BEGIN MATERIAL FOR THIS TASK

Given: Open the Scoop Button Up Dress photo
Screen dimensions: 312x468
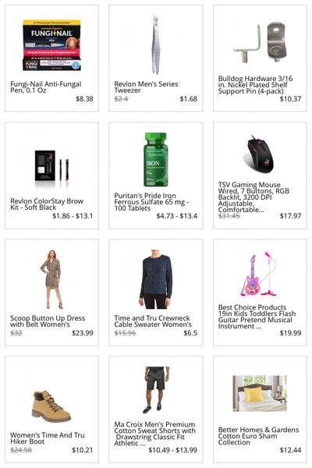Looking at the screenshot, I should (51, 279).
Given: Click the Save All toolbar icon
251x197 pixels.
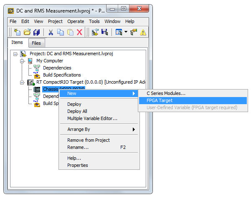Looking at the screenshot, I should (x=37, y=32).
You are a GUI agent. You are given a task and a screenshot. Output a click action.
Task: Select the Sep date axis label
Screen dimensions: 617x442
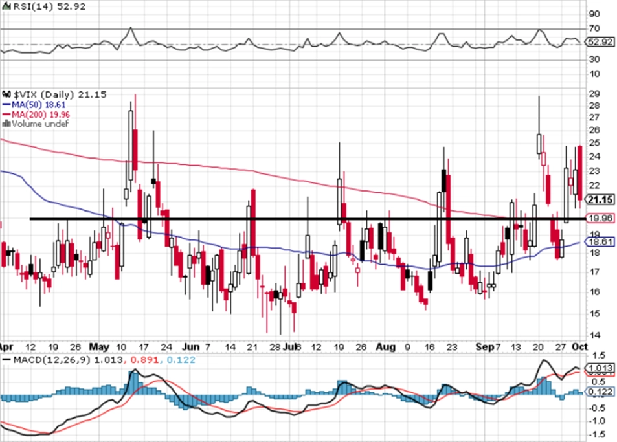[485, 347]
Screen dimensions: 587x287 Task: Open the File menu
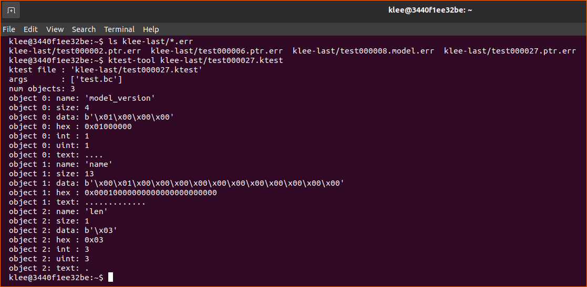coord(9,29)
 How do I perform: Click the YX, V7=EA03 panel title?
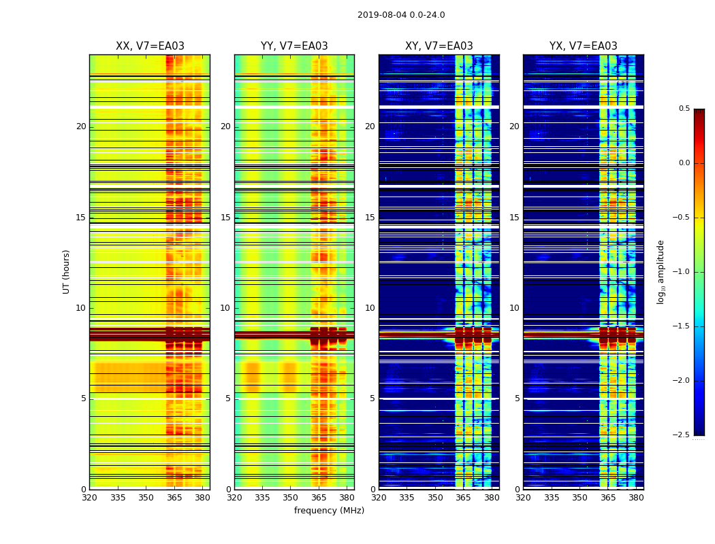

END MATERIAL FOR THIS TASK

■ PROBLEM TO SOLVE
Word for word, restate the lines from the one containing "Given: Click the Save All toolbar icon" through the end of the listing, and nothing more. Skip the pictures.

■ EXERCISE RESPONSE
Given: Click the Save All toolbar icon
251x197 pixels.
Looking at the screenshot, I should (x=37, y=32).
You are a GUI agent. You are given a task and a screenshot. Output a click action.
Task: Select the Sep date axis label
Screen dimensions: 617x442
[485, 347]
Screen dimensions: 587x287 Task: Open the File menu
coord(9,29)
 How do I perform: Click the YX, V7=EA03 panel title?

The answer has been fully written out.